Many years ago I bought $10k in United Airlines as its value was dropping day by day, thinking there was no way they could go out of business. Of course they didn't... They delisted from nyse and listed back on nasdaq. That was the last time I put money in the stock market.
The EBAY calls, I paid $2.89 or $289 per contract. IMMU calls I paid $4.80 or $480 per contract. LVS calls I paid $4.65 or $465 per contract. Each contract controls 100 shares of stock.

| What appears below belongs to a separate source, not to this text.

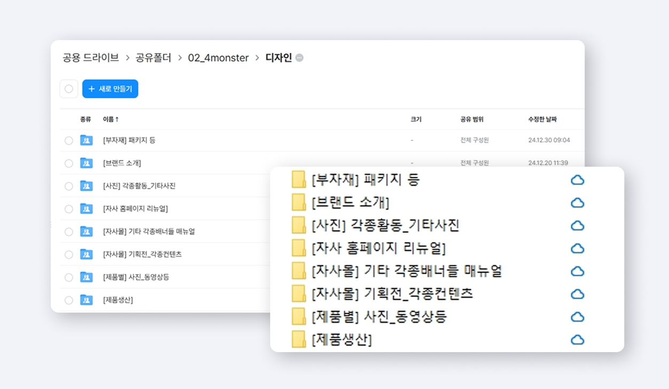669x389 pixels.
Task: Click the 이름 sort arrow to reverse order
Action: (115, 119)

One more that got away from me was VTIQ which merged with NKLA. Sold it before the merger and got $460 per contract profit on $580 cost for 79.31%. I thought I did good. Like 3 days after, now trading as NKLA, it went up like 30 points? That same option was worth over $4,000? Now, that hurt big time because I had it in my hand. That is why the saying "Cut your losses and Let your winners run." is so true.
Let's see, bought MSFT in 89 for $0.4 sold in 90 $ $0.8 (after splits equivalent), now $200; bought BRK in 88 for $2,000, sold for $4,000, now $280,000; bought AAPL in 2001 for $1.00 stopped out at $1.00 (after splits equivalent); bought AAPL in 2016 for $540 (prior to 7:1 split) stopped out @ $500; bought FB in 2014 for $24, stopped out @ $20; And then there were GOOG, TSLA, AMZN, all stopped out at a loss.... So now I stop using stops and doing much better but I still have problems: GE, WFM... no stops were a disaster on those. Amateurs can't win.
CMG IPO at $43ish... stopped out in the $39 range. Bought back in around $44 or $45.... sold at $62. $1094 today.